§ EXTRACT PROVIDED
Benefits spelling, reading and IQ in children
There is a correlation between learning how to play an instrument and higher IQ, one of the studies that explored this was by Glenn Schellenberg at the University of Toronto. 144 first-graders were given one of the following: free keyboard lessons, free voice lessons, free drama lessons or nothing at all.
All groups showed improvement in IQ (natural over the course of a school year), but the music groups showed significantly more than any other group.
The study didn’t go into why they think this happened, but Schellenberg’s working theory was that music puts a lot of emphasis on useful brain skills for general intelligence: memory, concentration, practising a skill, understanding a new “language” etc.
A number of studies in quick succession over the last ten years have found that learning music benefits students in spelling tests, largely because it benefits them in auditory processing, vocabulary, verbal memory…in layman’s terms, anything language-y. Students can visit studycrumb, or similar services, for more practical writing tips and free tools to help them do just that.
So basically, it looks like all of the areas of the brain involved in language are in some way impacted by musical training.
Again, this is one of those links where the reasons for it aren’t fully understood, but there’s a big enough body of evidence to suggest that learning music has huge academic and cognitive benefits for those who study it.
Emotional benefits of playing an instrument
There are inevitably opportunities to perform in music – and lots of them, at many different levels. Your first performance might be with a choir of 100 children (breaking you in gently).
Over a lifetime of performing, these experiences might build in intensity, from the aforementioned lower-pressure group concerts to orchestral concerts where you have a short solo and all the way up to solo recitals. And every sense of achievement builds confidence. Many young people come out of their shells through playing in public, and low-stakes performing can be a way to start this process. It’s a way of improving your everyday life, not only your mind set.
Some people also grow in confidence because music provides a way for them to express emotions that they would struggle to speak out loud.
Music isn’t just the preserve of limelight-loving extroverts – there are many quiet, introverted people who would rather stand up on stage with an instrument in front of them and play than talk about themselves at length to a group of people.
And music is often used in projects with non-verbal people or refugees who may not speak the languages spoken in their new country of residence – music has become a universal language.
20 Benefits Of Playing An Instrument
The benefits of learning a musical instrument are obvious. It develops lifelong skills – mental agility and resilience, social abilities like listening and making friends, and confidence in oneself in a very natural way.
Learning an instrument is a journey that’s not just about the instrument itself; the benefits are so far-reaching that they really seep into your life in a good way. For many of us, learning an instrument is the best thing that ever happened to us – and it’s huge amounts of fun, whether you end up doing it professionally one day or if you keep it as a hobby.
So if you don’t do it already – go start!
And remember, if you’re not sure what instrument to play, then check out our 10 Tips To Figure Out What Instrument To Play article here.
I never would have thought that playing an instrument can help strengthen our immune system, so I’m glad you informed us that it can help induce relaxation, heighten levels of antibodies, and lower cortisol levels in the body. I’ve always wanted to learn how to play the drums, so I’m thinking of getting proper lessons soon now that I’m free to do so. I’ll be sure to choose a skilled and experienced instructor to give me the lessons I need.
Thanks for the comment Elina. It’s amazing what music can do!

§ MATERIAL PROVIDED
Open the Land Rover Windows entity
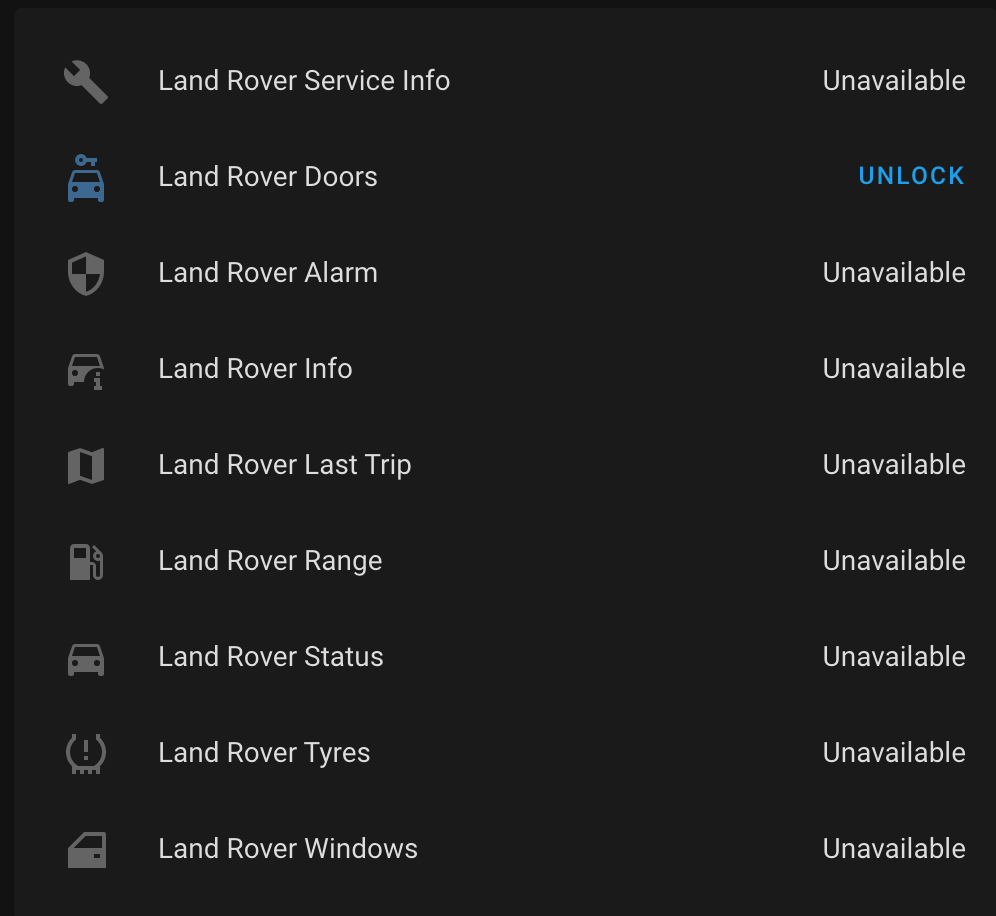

§ PROBLEMS AND TASKS
1. In the excerpt on the benefits of playing an instrument, list every option given to the 144 first-graders in the Toronto study.
2. Return the passage of the excerpt on the benefits of playing an instrument starting with "I never would" and going on through "music can do!", copied word for word.
Rely only on the excerpt on the benefits of playing an instrument, not on the data.

§ PER-TASK OUTPUTS
1.
- Free keyboard lessons
- Free voice lessons
- Free drama lessons
- Nothing at all

2.
I never would have thought that playing an instrument can help strengthen our immune system, so I’m glad you informed us that it can help induce relaxation, heighten levels of antibodies, and lower cortisol levels in the body. I’ve always wanted to learn how to play the drums, so I’m thinking of getting proper lessons soon now that I’m free to do so. I’ll be sure to choose a skilled and experienced instructor to give me the lessons I need.
Thanks for the comment Elina. It’s amazing what music can do!